* **WHAT THE EXERCISE ASKS**
Retype the listing exactly; omit pictures.

* **RECORDS SUPPLIED**
□ □ □ □ □

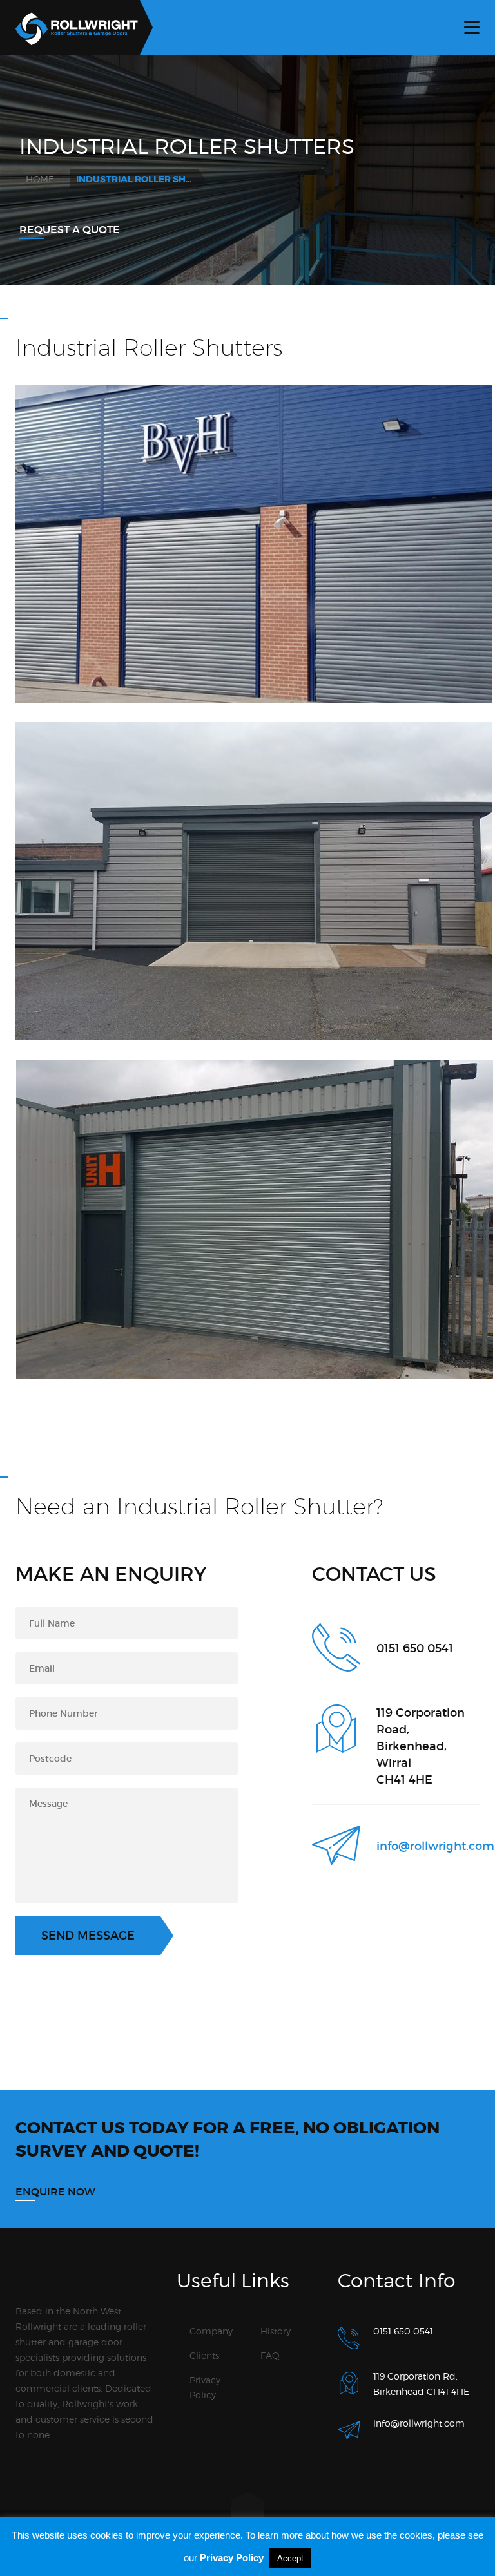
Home (40, 178)
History (275, 2330)
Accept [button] (290, 2558)
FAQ (270, 2355)
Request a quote (69, 229)
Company (211, 2330)
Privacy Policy (232, 2557)
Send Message (88, 1936)
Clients (204, 2355)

□ □ □ □ □

* **EXERCISE SOLUTION**
Home (40, 178)
History (275, 2330)
Accept [button] (290, 2558)
FAQ (270, 2355)
Request a quote (69, 229)
Company (211, 2330)
Privacy Policy (232, 2557)
Send Message (88, 1936)
Clients (204, 2355)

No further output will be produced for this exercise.